Les concepteurs des MMORPG les plus populaires[5] (et antérieurement les romans de type médiéval fantastique, en particulier l’oeuvre maîtresse de Tolkien) ont trouvé leur inspiration dans une multitude d’histoires moyenâgeuses, de mythes et légendes divers (celtiques ou germaniques par exemple). Il s’ensuit une « composition hétéroclite » (Lévi-Strauss 1962 : 26) propre au bricolage, un univers rapiécé. Le monde des MMORPG est donc né d’un syncrétisme forcé, d’une transculturalité approximative ; il continue d’évoluer avec les prolongements bricolés, denses et semble-t-il inépuisables des éditeurs (patchs d’extension, novellisations). De l’avis de Nelson Goodman (cité dans Ong-Van-Cung 2002 : 19), « pour construire le monde […] on démarre toujours avec des mondes déjà à disposition ; faire, c’est refaire ». Ce sont précisément ces manières de faire des mondes qu’utilisent les pratiques scripturaires amateurs.
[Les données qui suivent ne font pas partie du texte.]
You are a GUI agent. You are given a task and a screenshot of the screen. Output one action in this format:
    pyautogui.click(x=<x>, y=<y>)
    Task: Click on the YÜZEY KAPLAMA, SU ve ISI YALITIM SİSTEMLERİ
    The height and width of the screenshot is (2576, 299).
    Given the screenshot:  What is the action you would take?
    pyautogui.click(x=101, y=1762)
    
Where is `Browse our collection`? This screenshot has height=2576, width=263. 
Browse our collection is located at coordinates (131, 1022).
Le bricolage ne fait que répondre au bricolage, les éditeurs de jeux ont ouvert la voie à des recréations récréatives, à des jeux d’écriture sans compter.
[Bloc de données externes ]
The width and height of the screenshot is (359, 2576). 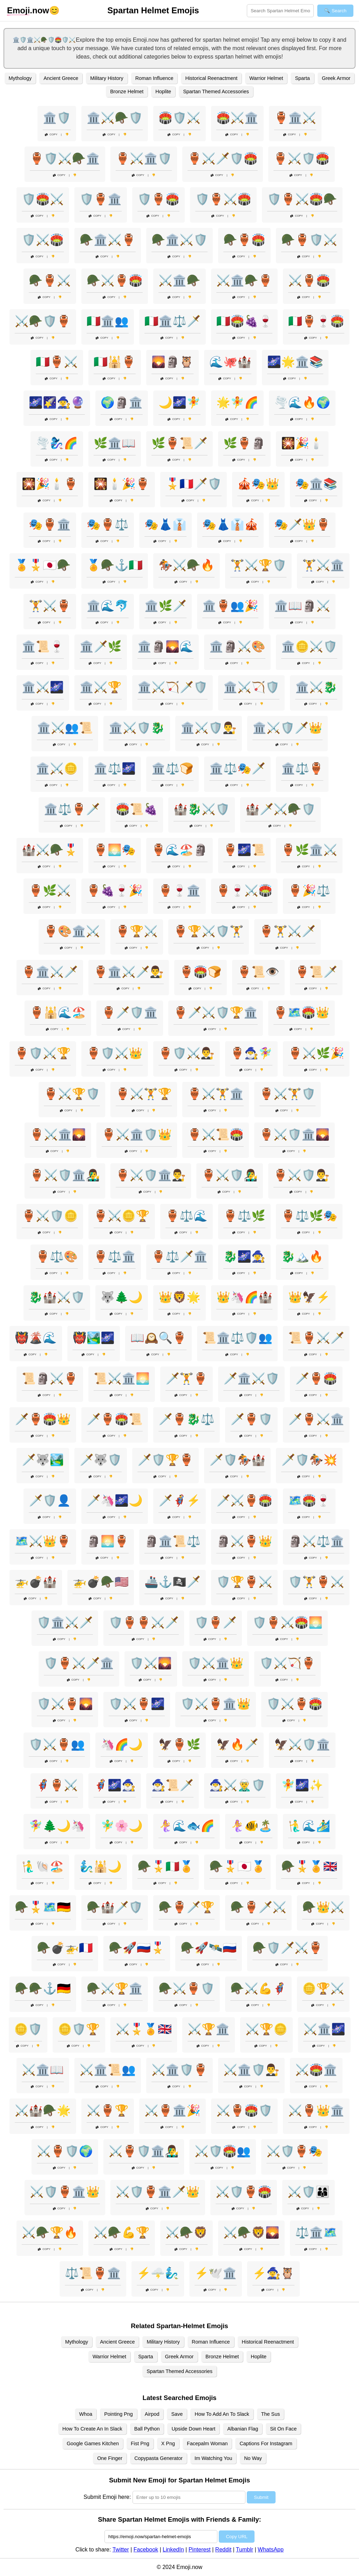 I want to click on 🎇🎉🕯️🏺, so click(x=50, y=483).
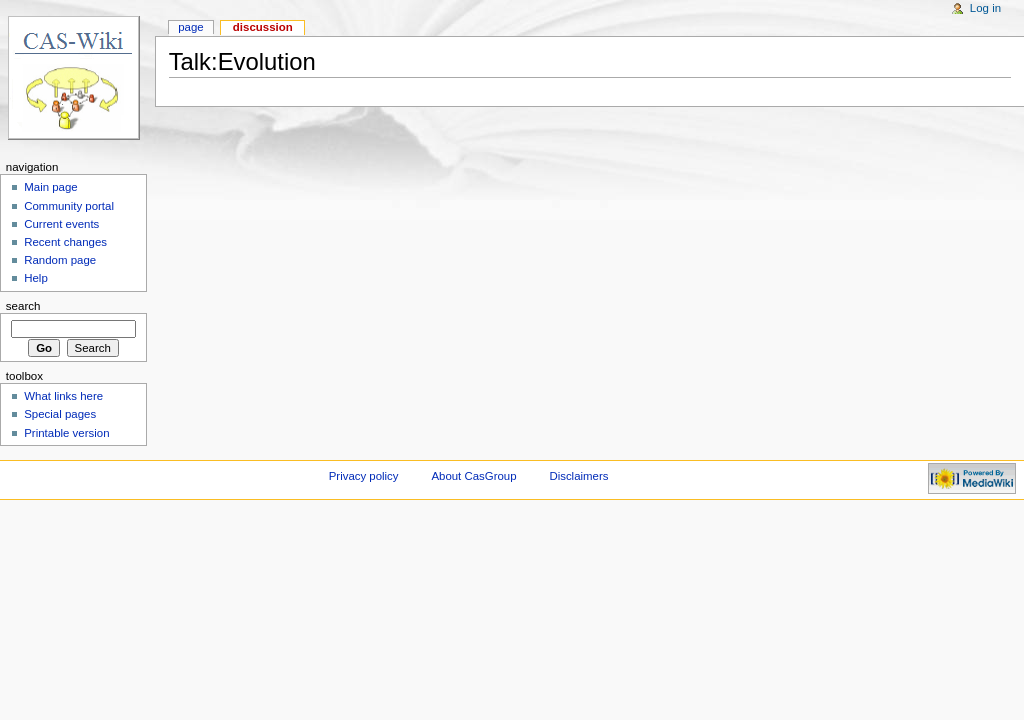  I want to click on About CasGroup, so click(473, 476).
Nous sommes dans l’ère confuse de l’open source, du piratage-partage, de la culture participative et du Web 2.0 : elle invite au braconnage, au « faire soi-même » (Genvo 2008) et a ouvert la voie à une dictature des anonymes qui prennent la liberté de prendre, de défaire, de recréer. Dans ces conditions, les productions culturelles voient naturellement leurs contenus transfigurés, détournés, réappropriés sur un réseau où s’est installé « un imaginaire commun d’ouverture à l’infini » (Ehrenberg 1995 : 275).
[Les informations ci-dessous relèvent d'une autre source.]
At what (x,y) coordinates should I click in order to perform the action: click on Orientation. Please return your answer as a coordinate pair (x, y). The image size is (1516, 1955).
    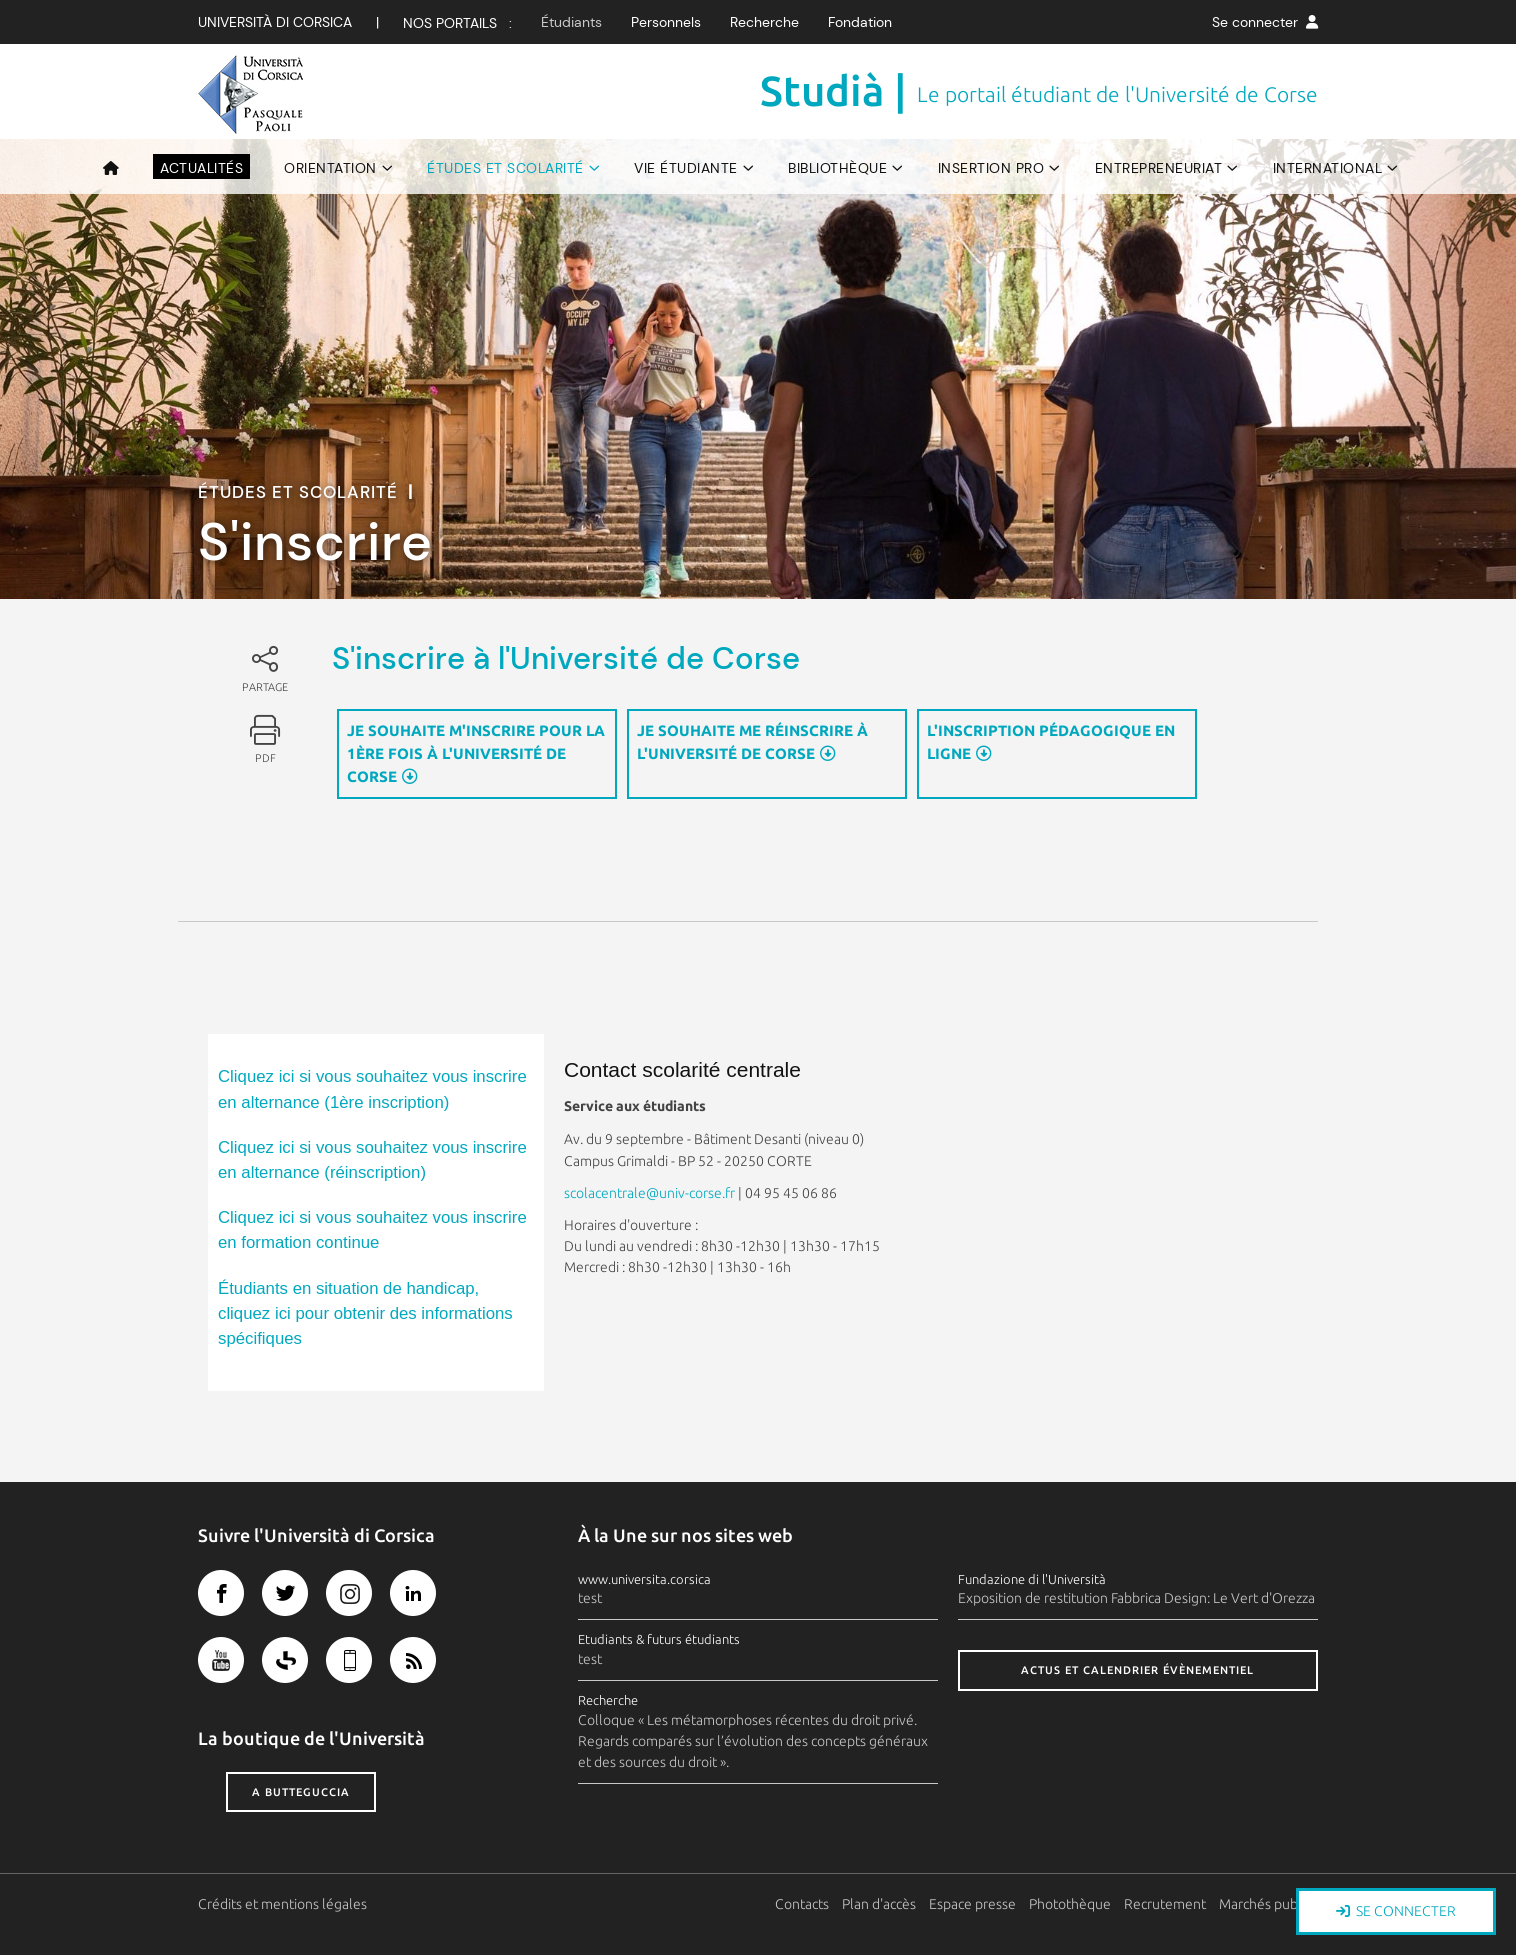
    Looking at the image, I should click on (330, 168).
Un paradoxe : une expression libre préprogrammée et récupérée par le jeu

Comme nous venons de le voir spécifiquement pour les MMORPG et d’une autre manière comme dans l’ensemble des cas des fanfictions, qu’elles s’inspirent de chansons, de mangas, de séries télévisées ou de jeux vidéo, l’écriture personnelle de fictions marque indéniablement une forme de libération des contraintes du jeu tel qu’il est conçu par les développeurs et tel qu’il est joué en société : « Cette section vous est en fait entièrement dédiée. Vous y trouverez des histoires écrites par les joueurs et pour les joueurs. Bien évidemment, vous faites exactement ce que vous voulez. Vous pouvez écrire une histoire totalement imaginaire en plusieurs chapitres (ou un seul si vous le désirez) ou raconter votre soirée d’hier sur Battle.net. L’idéal est évidemment de romancer un peu tout le bazar [nos italiques] ». (http://worldofwarcraft.judgehype.com/index.php?page=fanfiction). La citation est particulièrement éclairante en ce qu’elle pose comme postulat (et comme évidence) de l’activité d’écriture la liberté du joueur tant sur la matière traitée (imagination ou transcription de parties effectives) que sur la forme ( à propos de la question du nombre de « chapitres », qui rappellent évidemment l’unité de la quête, nous y reviendrons), mais aussi parce qu’elle fixe, tout en posant en préalable la liberté, un modèle à atteindre (un « idéal ») : « romancer un peu tout le bazar ». La métaphore du bazar renvoie clairement au « world » of « warcraft » à la fois comme lieu (ou monde) et comme désordre (en particulier celui du combat et de la guerre) ; et, se joue, là, comme l’impératif de respecter les qualités propres du jeu (voir la modulation « un peu ») comme espace du conflit (fût-il ludique) ; mais, en même temps, il faut lui donner une forme, celle du roman, c’est-à-dire adopter une double conversion de l’espace (du jeu, de l’arène) en temps (du récit) et du désordre (ou du contingent et du fortuit des combats et du jeu) en nécessité (de l’ordre narratif), que l’on peut qualifier de catharsis au sens propre (Ricoeur 1983 : 86-92). Le romancement (http://www.cnrtl.fr/definition/romancer) peut avoir différents sens, qui correspondent à diverses conceptions du roman :

1. soit il renvoie de manière neutre à la forme seule du roman (c’est évidemment un peu vague) ;

2. soit, plus précisément, il signifie, en référence à un type particulier de romans, « Introduire effectivement dans la réalité [comprendre ici, la réalité de la partie, du jeu] des éléments dignes du roman : l’aventure, l’amour [selon un mode d’écriture très répandu dans les fanfictions!] » ; on trouve des typologies sur les sites dédiés à ces activités (par exemple sur http://kirintor-rp.forumsrpg.net/index.htm) qui soulignent ce type d’enrichissement ou d’apport avec la différence entre « aventures et récits » et le « quotidien » ;

3. enfin, « romancer », c’est aussi « Se représenter mentalement telle chose comme plus intéressante, plus belle qu’elle n’est réellement, en estompant certains aspects, en ajoutant des enjolivements » ; mais « rendre plus beau ou plus intéressant le jeu » doit se comprendre non seulement comme une revendication de qualités propres pour les fanfictions ou plus généralement pour les fanarts, mais aussi et surtout comme une activité tournée vers l’extérieur de l’écriture, vers l’activité du jeu nourrie, en intérêt et en beauté, par le romancement. En clair, « romancer », ça profite à la fanfic, mais ça profite aussi au jeu.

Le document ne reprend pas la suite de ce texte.